In 2017, a Dutch doctor forcibly euthanized an elderly patient with dementia. The patient was a 74-year-old woman who had previously said she wanted to die when “the time was right” — but before she was killed, she had repeatedly said she did not want to die. Nevertheless, her nursing home doctors declared her to be “suffering intolerably” and arranged for her euthanasia. The doctor who was called in to kill her first gave her coffee with a sedative in it — without the patient’s knowledge — but she refused to drink it. The doctor then had the woman’s family physically hold her down as she fought back until the doctor could kill her.
The doctor was initially cleared of any wrongdoing by a Dutch panel. In November of 2018, however, steps were finally taken to hold the doctor accountable and launch prosecution against her.
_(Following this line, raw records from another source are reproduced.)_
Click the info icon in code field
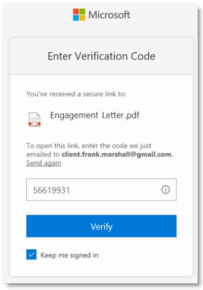The height and width of the screenshot is (290, 203). (x=166, y=189)
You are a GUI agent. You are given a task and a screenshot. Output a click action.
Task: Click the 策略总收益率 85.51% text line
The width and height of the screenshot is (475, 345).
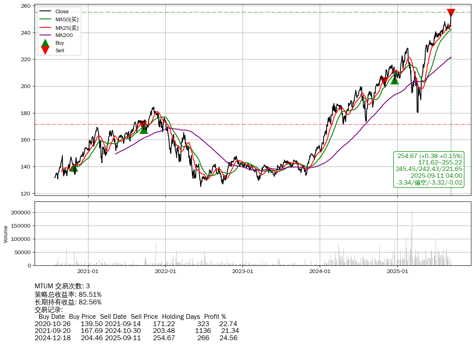pyautogui.click(x=68, y=294)
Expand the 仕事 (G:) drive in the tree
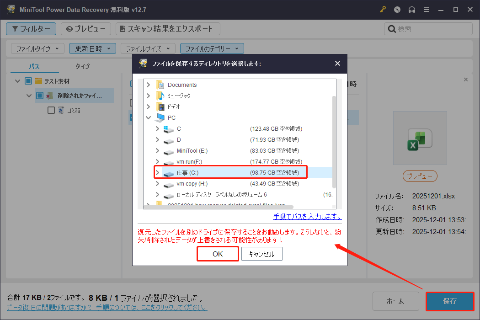This screenshot has width=480, height=320. pyautogui.click(x=157, y=172)
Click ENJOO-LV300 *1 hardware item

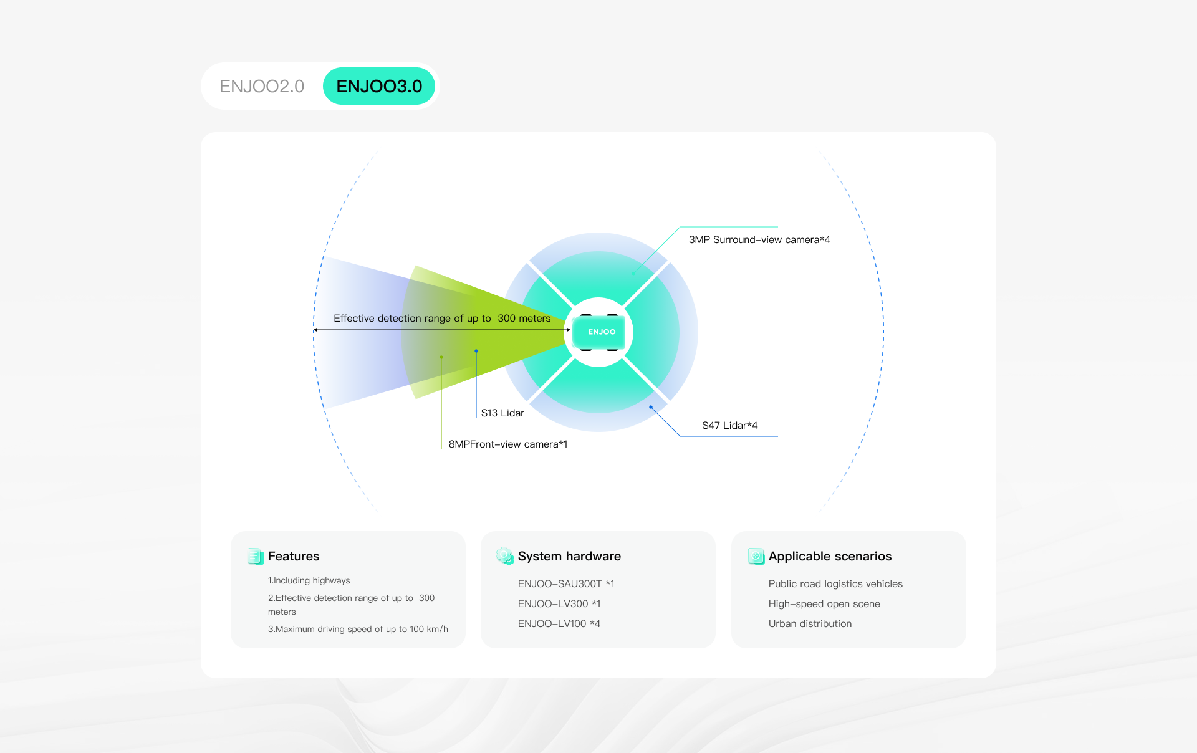[x=559, y=604]
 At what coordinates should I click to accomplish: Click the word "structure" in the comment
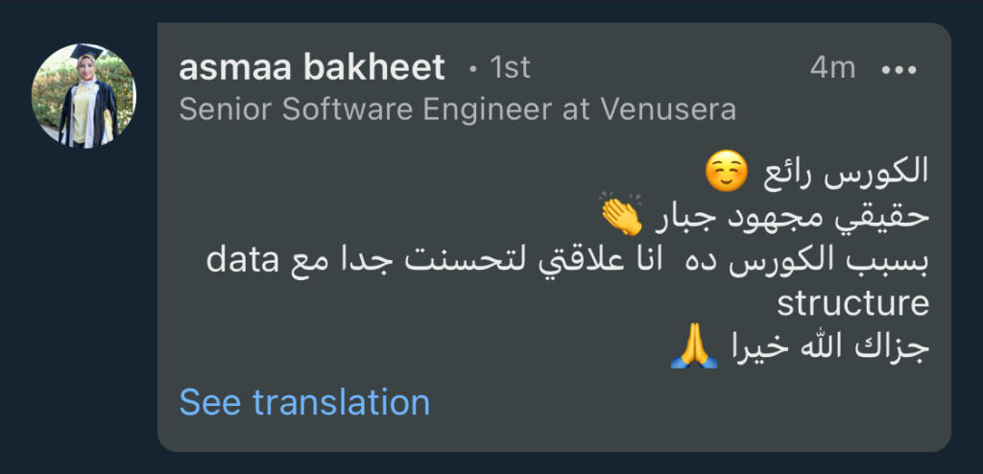pyautogui.click(x=852, y=302)

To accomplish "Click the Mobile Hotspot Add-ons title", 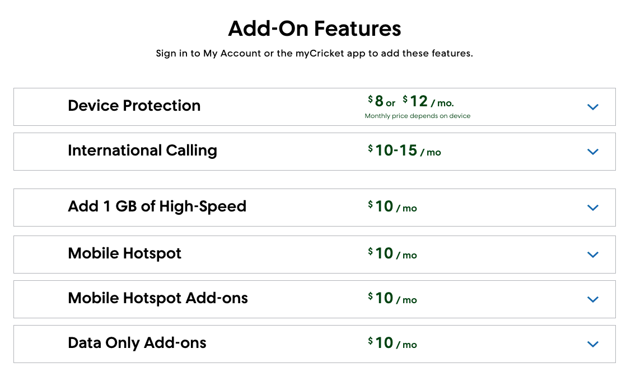I will (x=157, y=298).
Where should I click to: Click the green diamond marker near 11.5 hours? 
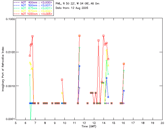tap(79, 48)
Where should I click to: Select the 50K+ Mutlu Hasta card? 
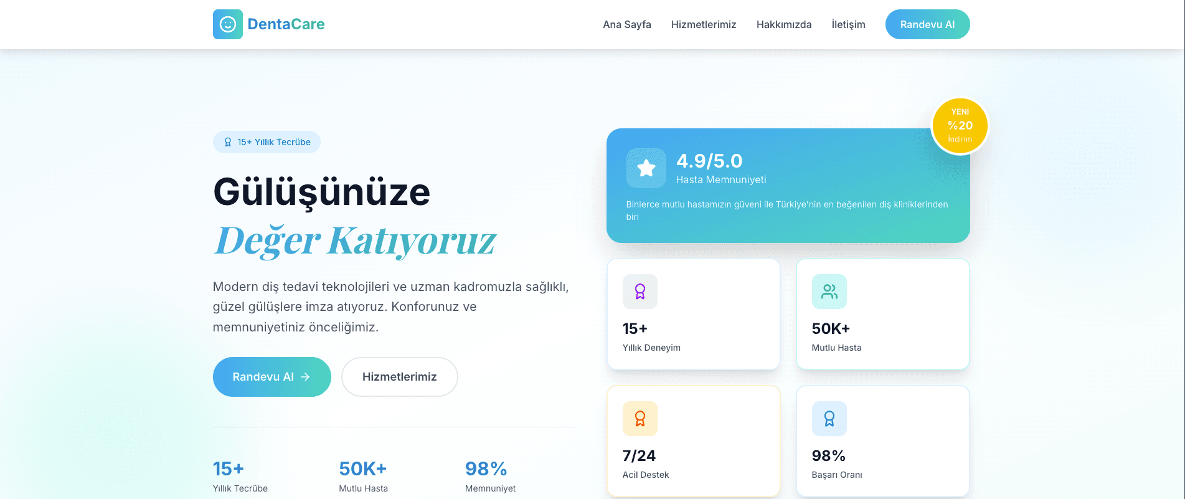tap(883, 314)
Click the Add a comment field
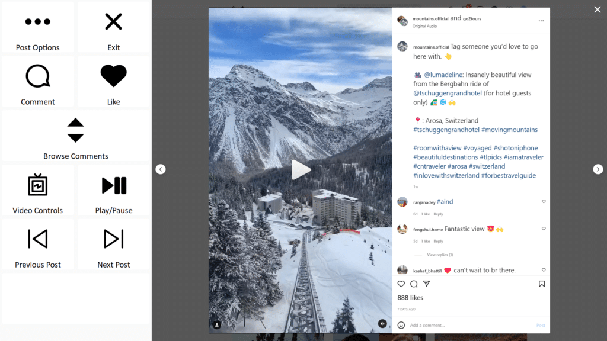Viewport: 607px width, 341px height. [471, 325]
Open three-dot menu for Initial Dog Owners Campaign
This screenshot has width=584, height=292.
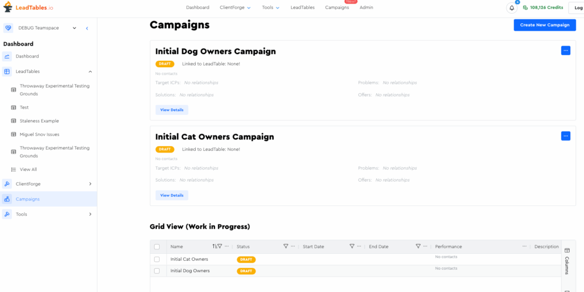coord(565,50)
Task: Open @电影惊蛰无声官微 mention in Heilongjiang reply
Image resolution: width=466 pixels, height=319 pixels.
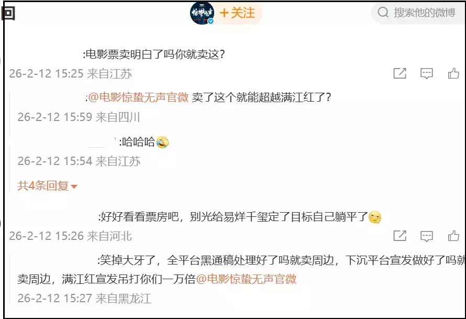Action: click(247, 279)
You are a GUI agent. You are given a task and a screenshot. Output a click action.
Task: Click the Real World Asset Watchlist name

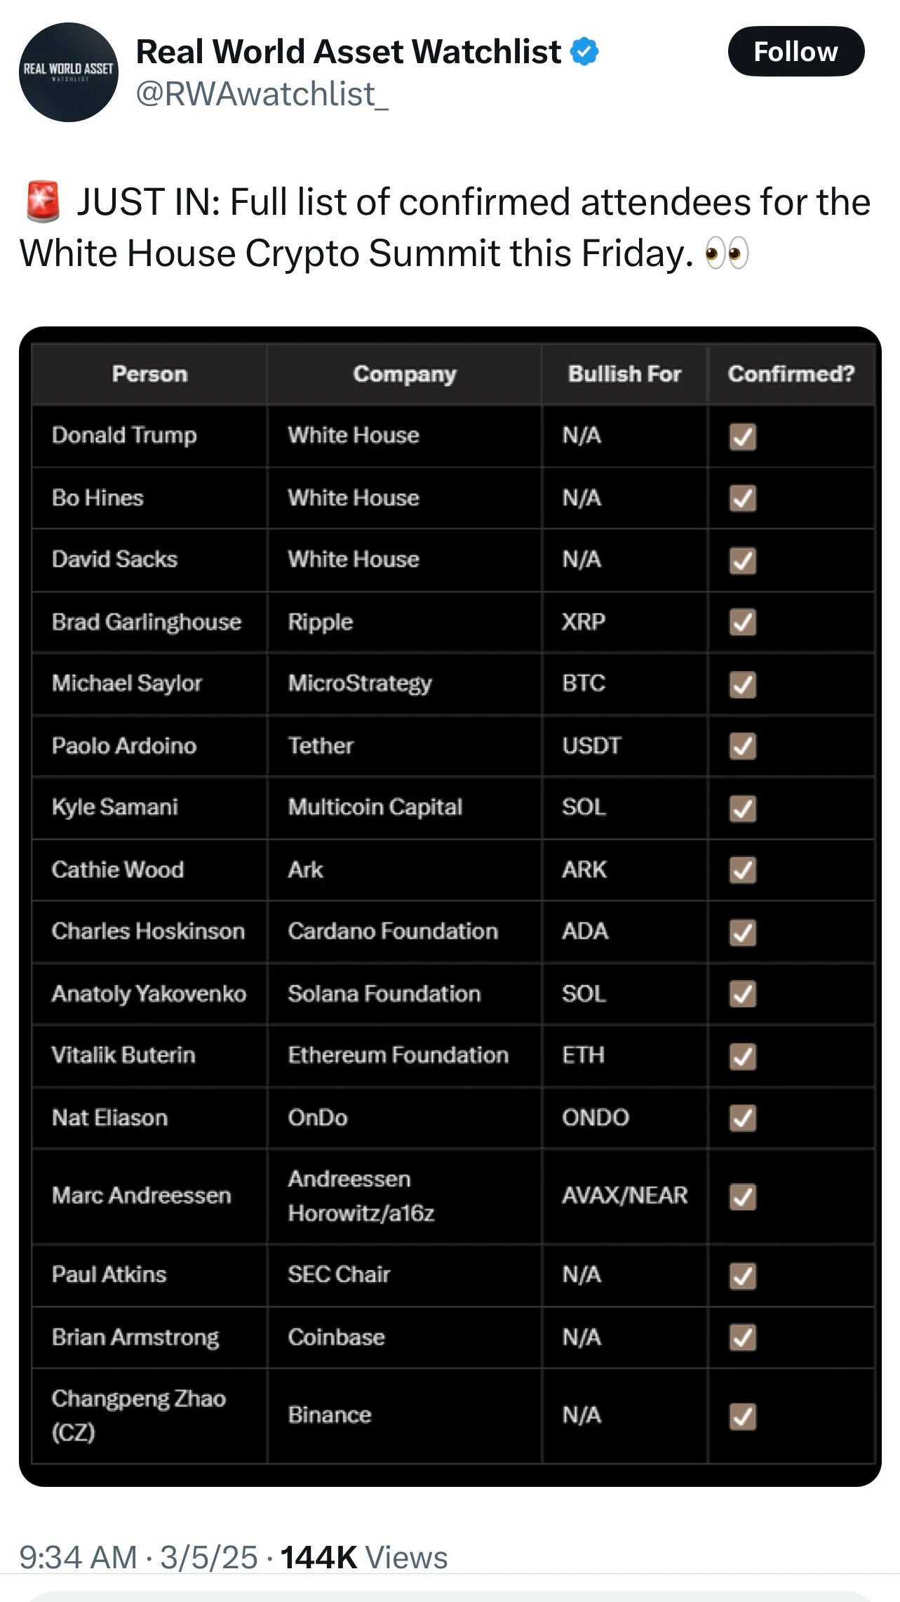349,51
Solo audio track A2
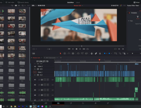This screenshot has height=108, width=141. (45, 85)
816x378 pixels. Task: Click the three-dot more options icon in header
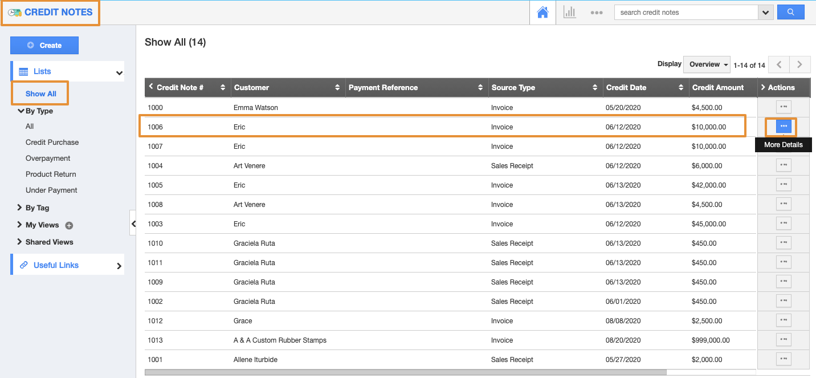pos(596,13)
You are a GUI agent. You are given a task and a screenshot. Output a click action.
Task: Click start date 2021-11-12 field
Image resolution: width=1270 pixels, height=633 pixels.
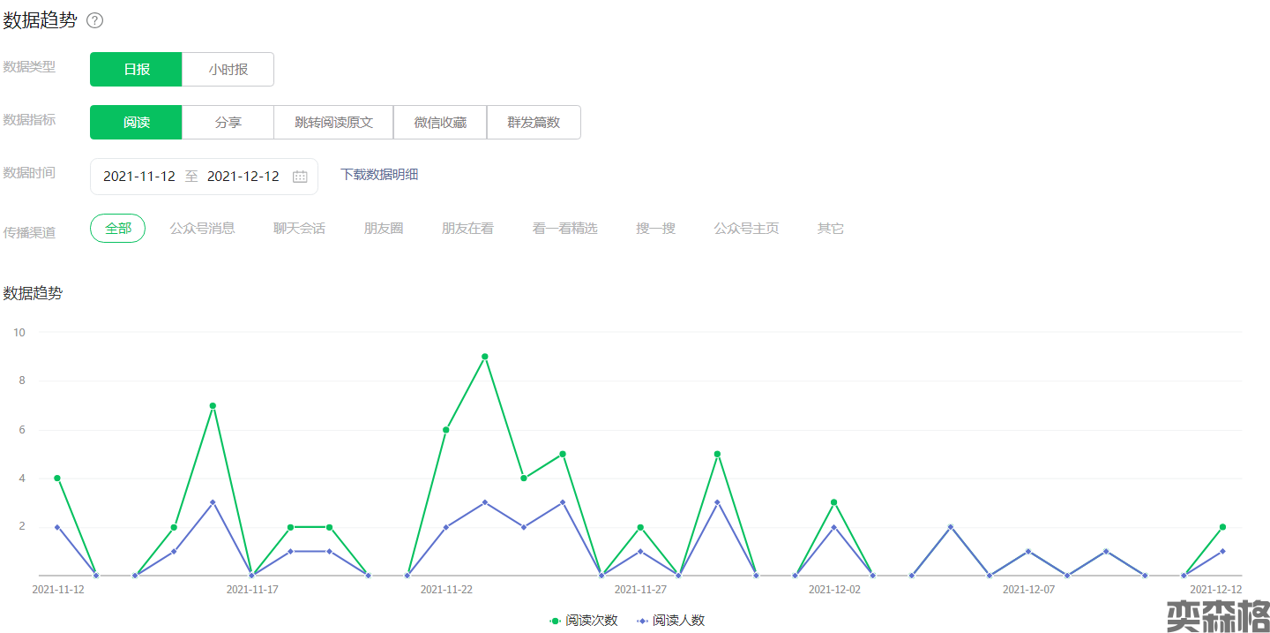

This marked the first time a doctor had been formally censured, despite at least five other cases with similarly unethical actions.
“In her living will, the woman wrote that she wanted to be euthanized ‘whenever I think the time is right.’ But after being asked several times in the nursing home whether she wanted to die, she said, ‘Not just now, it’s not so bad yet,’” the Regional Euthanasia Review Committee wrote about the case. “Even if the patient had said at that moment: ‘I don’t want to die,’ the physician would have continued,” citing the doctor’s own testimony.
READ: What we’ve learned from two decades of euthanasia in the Netherlands
Now, in a stunning turn, Judge Mariette Renckens of The Hague has acquitted the doctor of all charges, saying the doctor had met “all requirements of the euthanasia legislation.” Stunningly, according to the New York Post, people attending the hearing applauded upon hearing the verdict.
Unsurprisingly, euthanasia advocates cheered the decision. “It feels good for people in the Netherlands that this is a clear view of the judges and court that it is possible to give euthanasia to a person who is not mentally competent any longer,” Steven Pleiter, of the Euthanasia Expertise Center, said, according to the Post.
But Suzanne van de Vathorst, an associate professor who specializes in ethics and end-of-life issues at Erasmus University, disagreed. “There’s a living, breathing person in front of you who is not aware that you’re performing euthanasia,” she said. “This is a very difficult thing to do and we cannot oblige doctors to do this.”
Even more disturbingly, the victim’s own daughter — who participated in the euthanasia, holding her mother down as she was killed — lauded the decision and expressed gratitude to the doctor. “The doctor freed my mother from the mental prison which she ended up in,” she said in a statement, according to the BBC.
People with mental illnesses, psychiatric issues, and dementia are increasingly being targeted for euthanasia. In the Netherlands alone, 83 people were euthanized due to mental illness in 2017. People have likewise been euthanized for having autism and addiction disorders. And it’s not difficult to see why; the legalization of euthanasia and assisted suicide leads to the most vulnerable people in society — the elderly, the poor, the sick, the disabled — being seen as unwanted and undeserving of life.